## Excerpted records
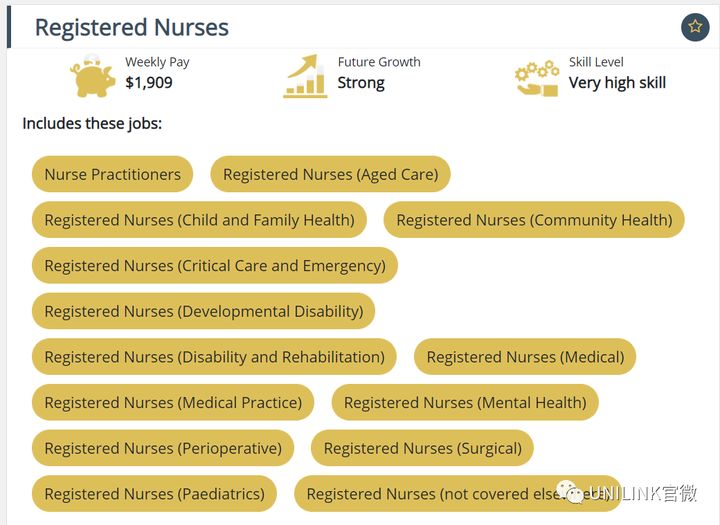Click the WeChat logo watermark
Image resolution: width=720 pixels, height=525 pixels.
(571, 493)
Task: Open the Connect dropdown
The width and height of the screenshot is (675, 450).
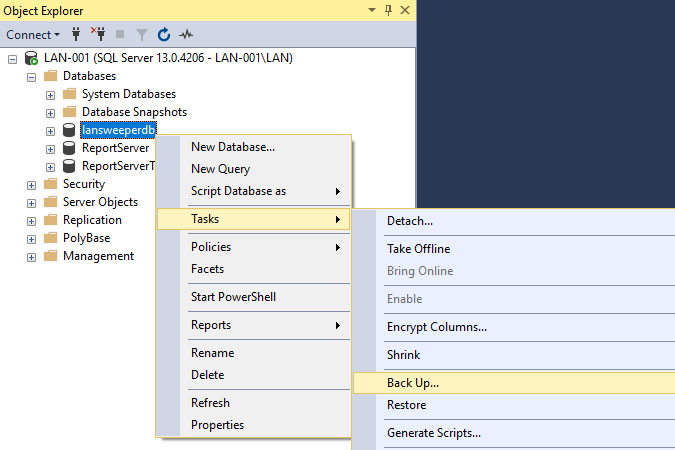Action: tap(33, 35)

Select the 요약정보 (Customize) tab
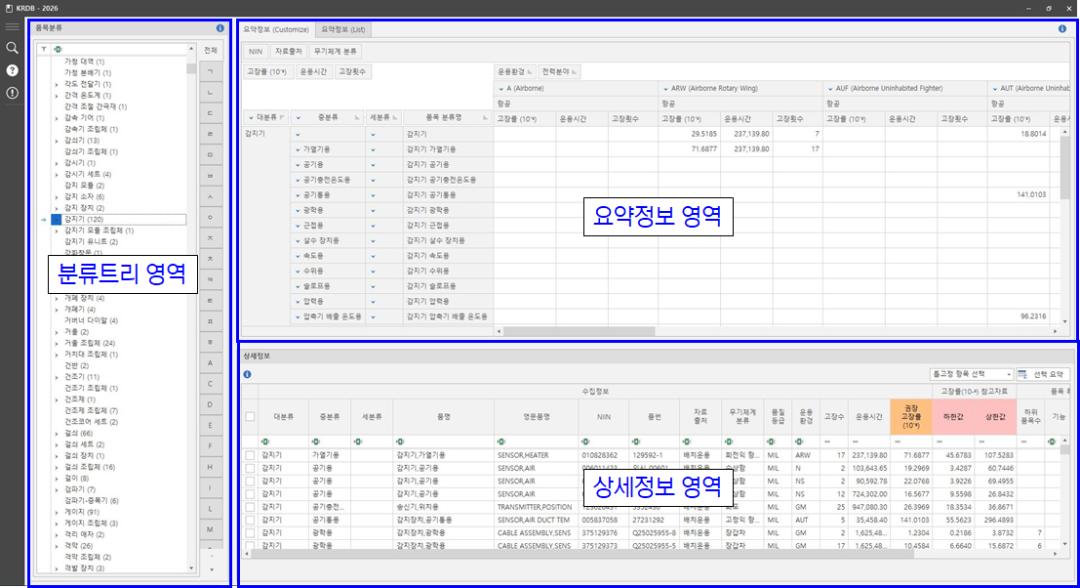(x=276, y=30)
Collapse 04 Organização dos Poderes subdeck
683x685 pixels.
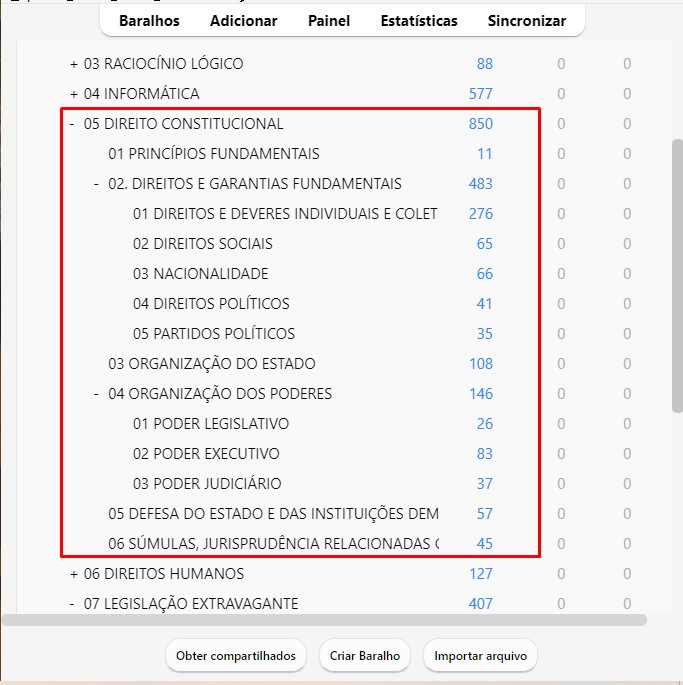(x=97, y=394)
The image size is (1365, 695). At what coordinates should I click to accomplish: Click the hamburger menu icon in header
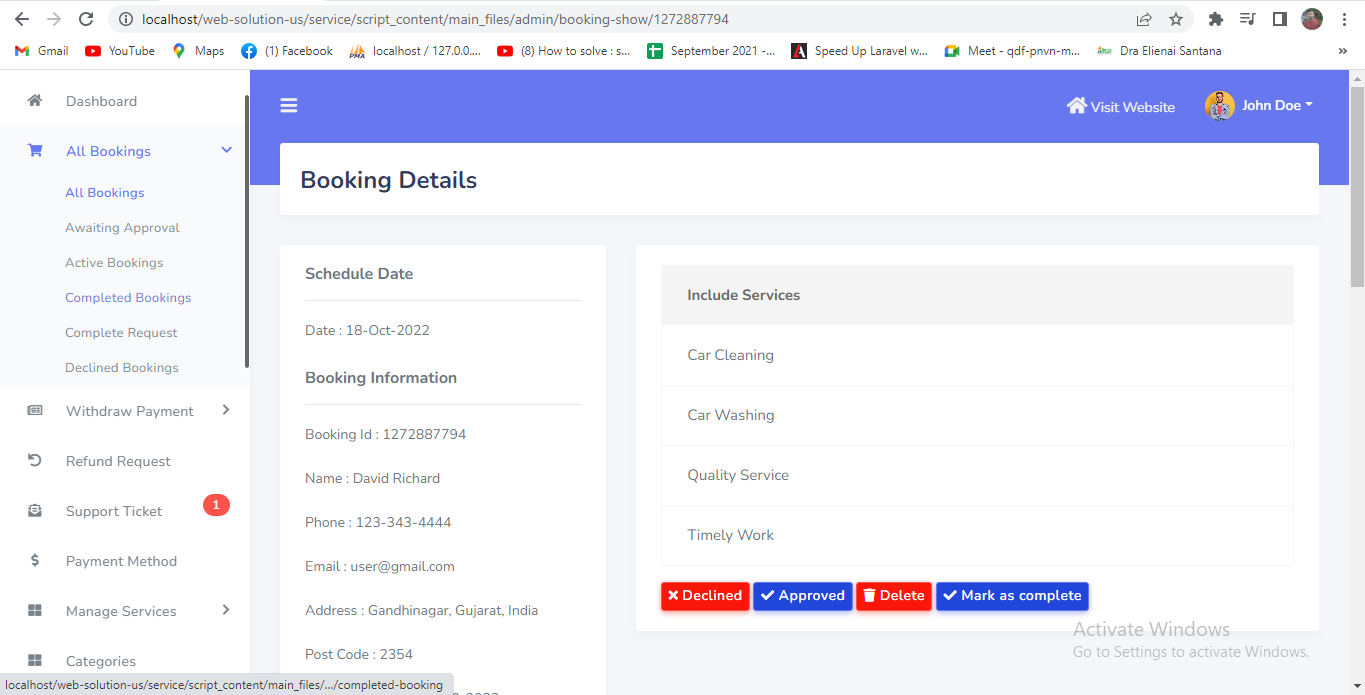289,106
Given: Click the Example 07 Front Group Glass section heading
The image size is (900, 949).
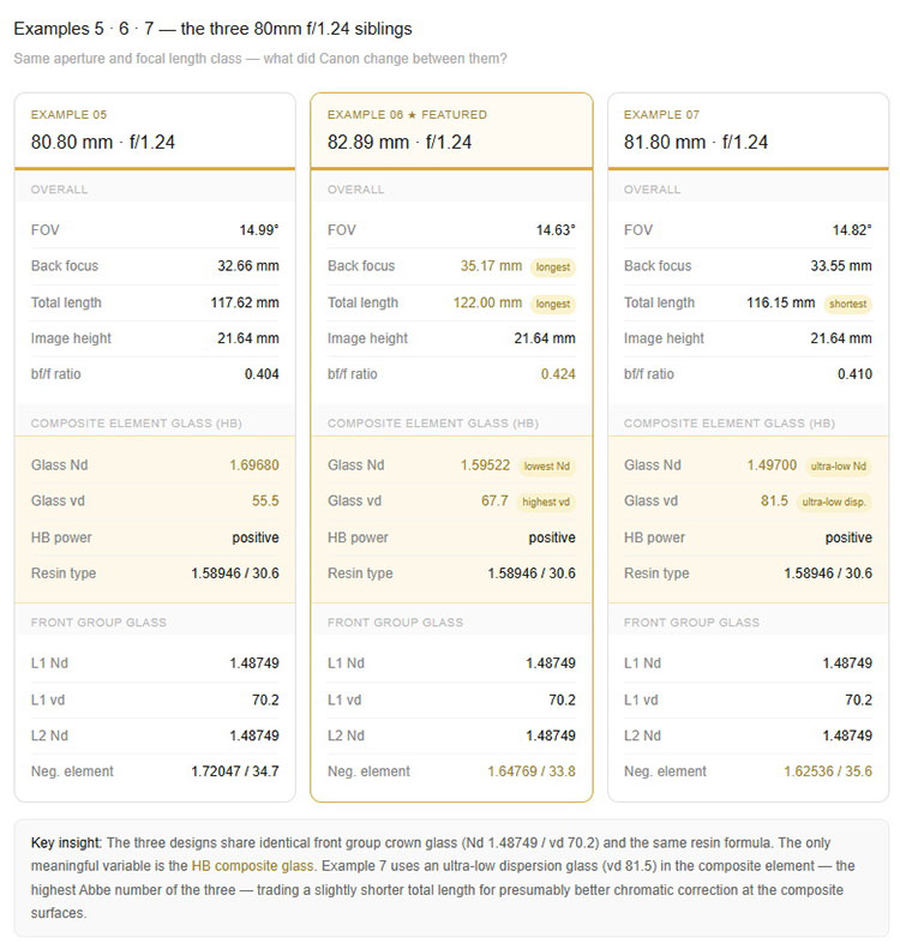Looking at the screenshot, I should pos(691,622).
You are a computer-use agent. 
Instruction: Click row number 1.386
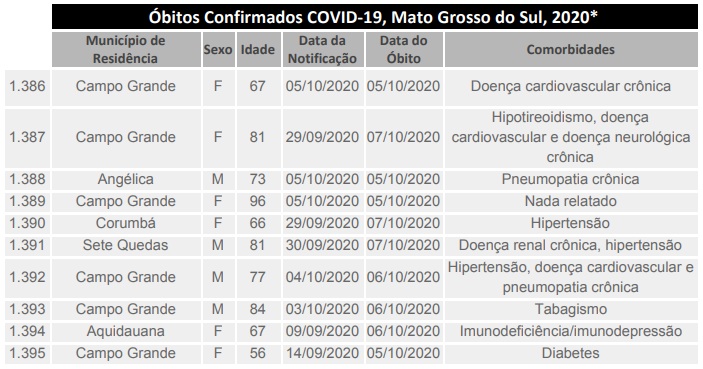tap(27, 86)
...
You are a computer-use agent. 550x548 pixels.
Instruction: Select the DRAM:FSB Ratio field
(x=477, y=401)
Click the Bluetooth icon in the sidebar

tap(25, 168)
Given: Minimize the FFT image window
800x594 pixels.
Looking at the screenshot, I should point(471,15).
==
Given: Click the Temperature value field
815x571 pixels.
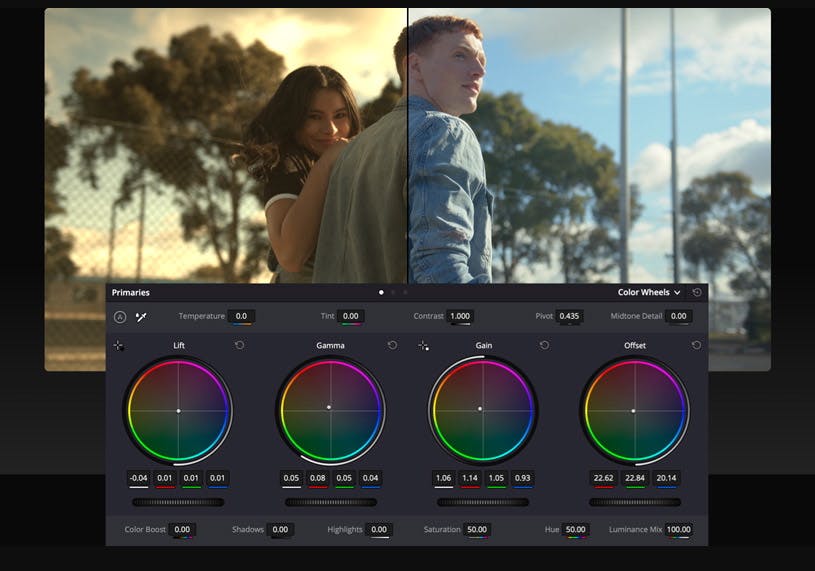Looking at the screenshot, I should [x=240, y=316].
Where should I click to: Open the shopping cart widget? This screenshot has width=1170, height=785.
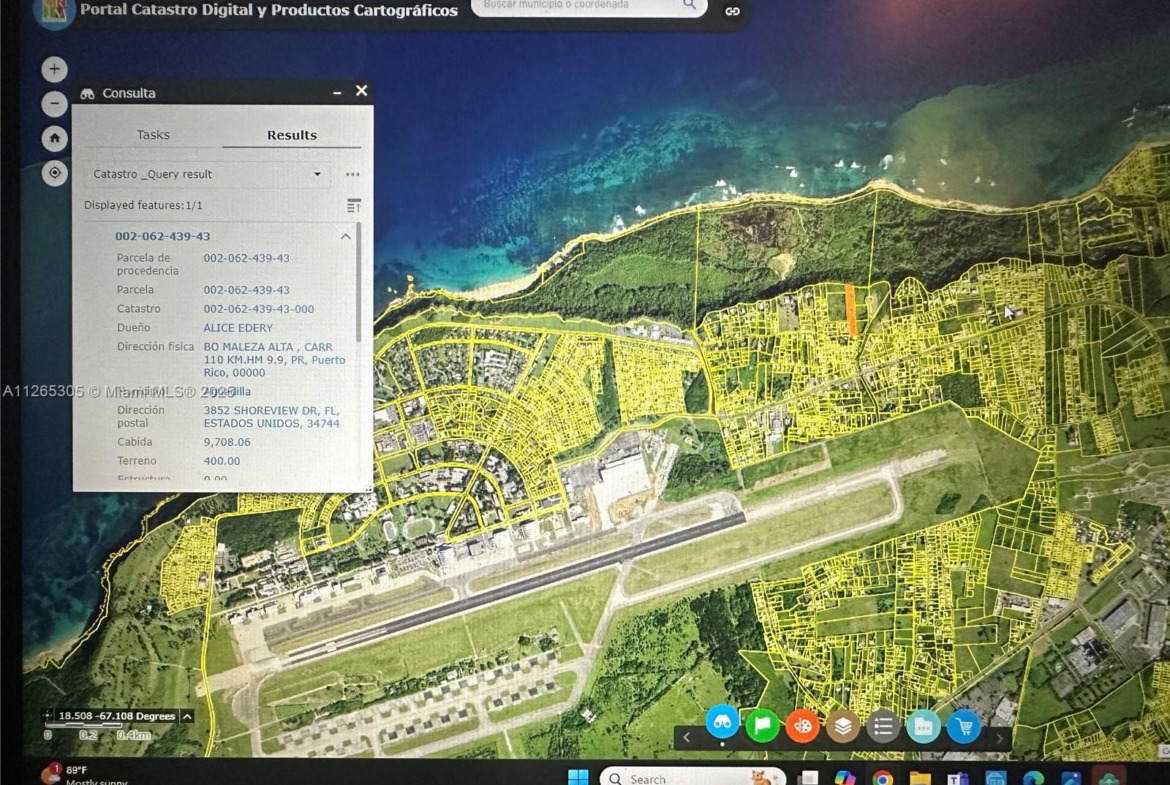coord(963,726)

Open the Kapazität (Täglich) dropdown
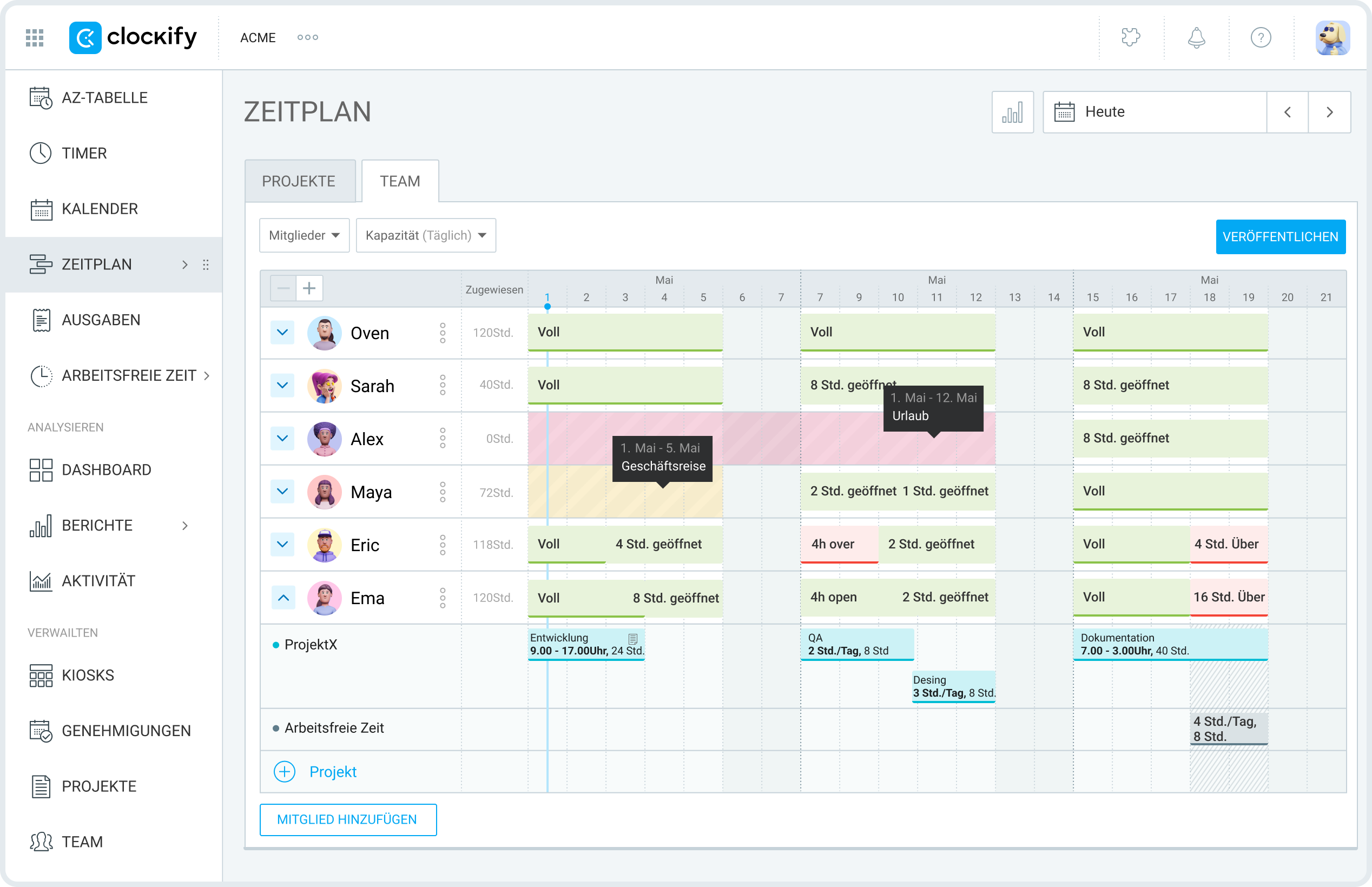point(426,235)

## Stated problem
Output the records above exactly as they appear, starting at the line that contains "Click the WeChat logo watermark" and ending at the line that contains "tap(27, 86)". Leave the pictures out of your answer.

## The solution
Click the WeChat logo watermark
Image resolution: width=720 pixels, height=525 pixels.
(571, 493)
Task: Open the Connect dropdown
The width and height of the screenshot is (675, 450).
Action: tap(33, 35)

Select the 요약정보 (Customize) tab
(x=276, y=30)
Collapse 04 Organização dos Poderes subdeck
683x685 pixels.
(x=97, y=394)
The image size is (1365, 695). At what coordinates should I click to accomplish: Click the hamburger menu icon in header
289,106
Given: Click the Example 07 Front Group Glass section heading
The image size is (900, 949).
Looking at the screenshot, I should pos(691,622).
You are a computer-use agent. 
Instruction: Click row number 1.386
tap(27, 86)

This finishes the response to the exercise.